Identification of Potential Biomarkers in Neonatal Sepsis by Establishing a Competitive Endogenous RNA Network

Background: Neonatal sepsis is a serious and difficult-to-diagnose systemic infectious disease occurring during the neonatal period. Objective: This study aimed to identify potential biomarkers of neonatal sepsis and explore its underlying mechanisms. Methods: We downloaded the neonatal sepsis-related gene profile GSE25504 from the NCBI Gene Expression Omnibus (GEO) database. The differentially expressed RNAs (DERs) were screened and identified using LIMMA. Then, the functions of the DERs were evaluated using Gene Ontology (GO) and the Kyoto Encyclopedia of Genes and Genomes (KEGG) pathway analyses. Finally, a competing endogenous RNA (ceRNA) network was constructed and functional analyses were performed. Results: The initial screening identified 444 differentially expressed (DE)-mRNAs and 45 DElncRNAs. GO analysis showed that these DE-mRNAs were involved in immune response, defense response, and positive regulation of immune system process. KEGG analysis showed that these DE-mRNAs were enriched in 30 activated pathways and 6 suppressed pathways, and those with the highest scores were the IL-17 signaling pathway and ribosome.
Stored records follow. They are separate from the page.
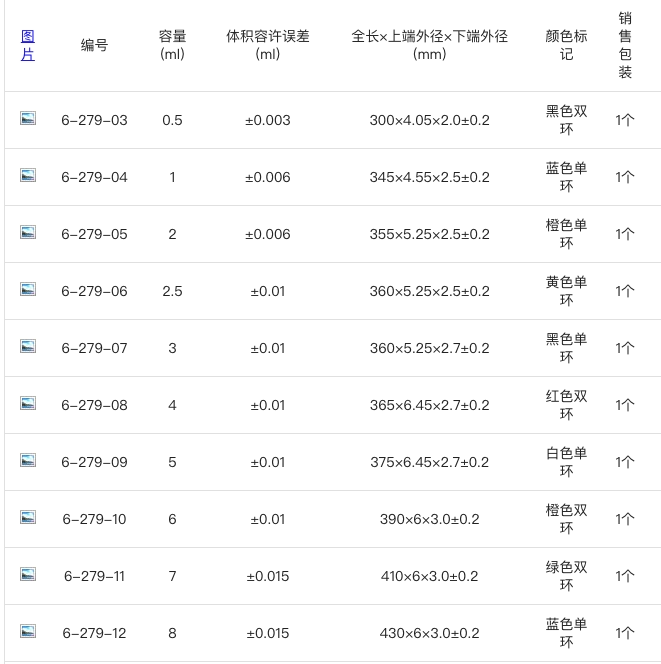Click the 销售包装 column header

pyautogui.click(x=625, y=45)
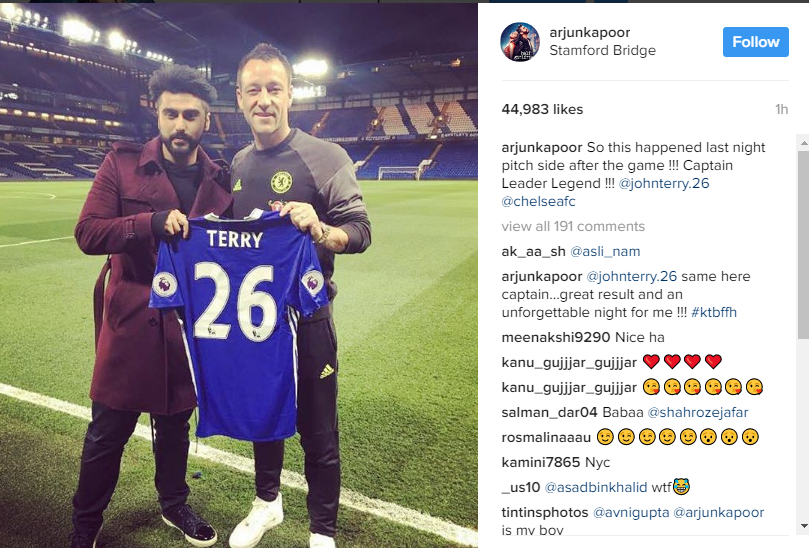Open arjunkapoor's profile avatar picture
This screenshot has height=548, width=809.
520,42
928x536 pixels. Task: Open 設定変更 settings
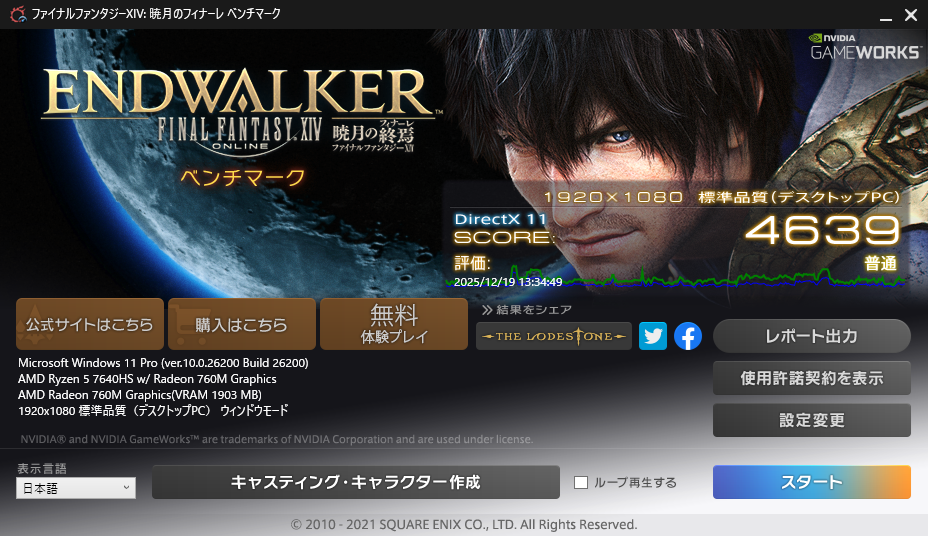[811, 420]
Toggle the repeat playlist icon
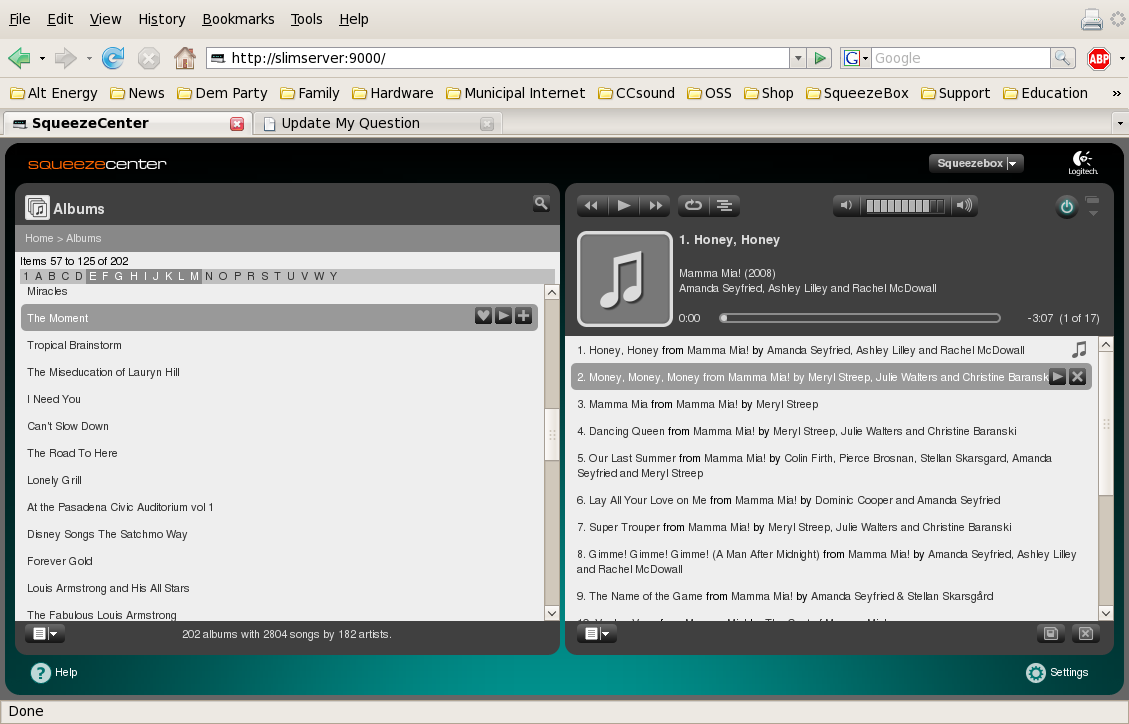This screenshot has width=1129, height=724. [693, 206]
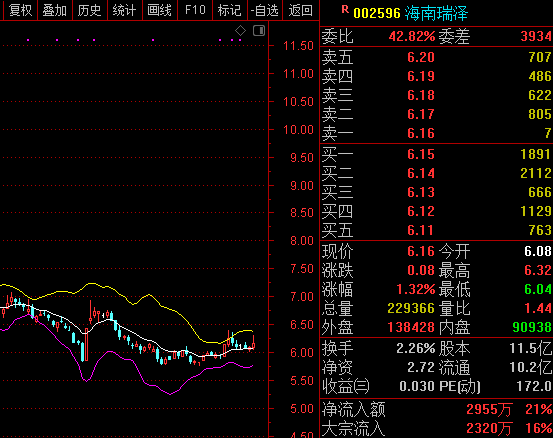Click the 返回 button
The width and height of the screenshot is (553, 438).
tap(300, 10)
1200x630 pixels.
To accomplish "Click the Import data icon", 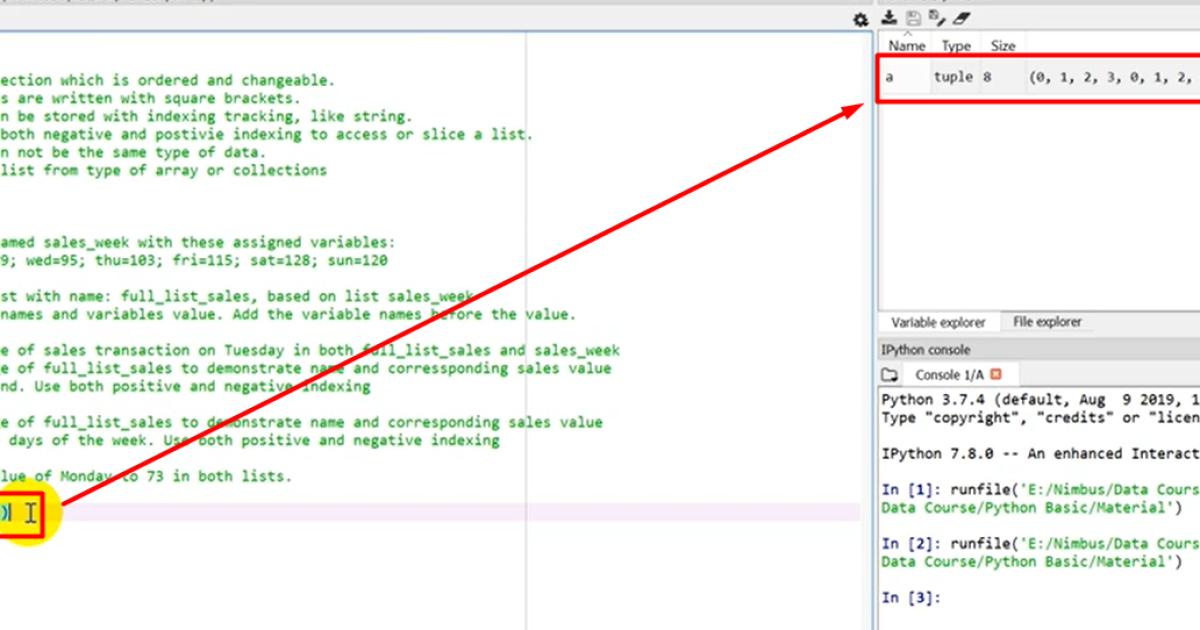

Next, 722 miRNAs associated with the identified lncRNAs were predicted using miRWalk. A ceRNA network was constructed that included 6 lncRNAs, 11 mRNAs, and 55 miRNAs. In this network, HCP5, LINC00638, XIST and TP53TG1 were hub nodes. Functional analysis of this network identified some essential immune functions, hematopoietic functions, osteoclast differentiation, and primary immunodeficiency as associated with neonatal sepsis. Conclusion: HCP5, LINC00638, TP53TG1, ST20-AS1, and SERPINB9P1 may be potential biomarkers of neonatal sepsis and may be useful for rapid diagnosis; the biological process of the immune response was related to neonatal sepsis.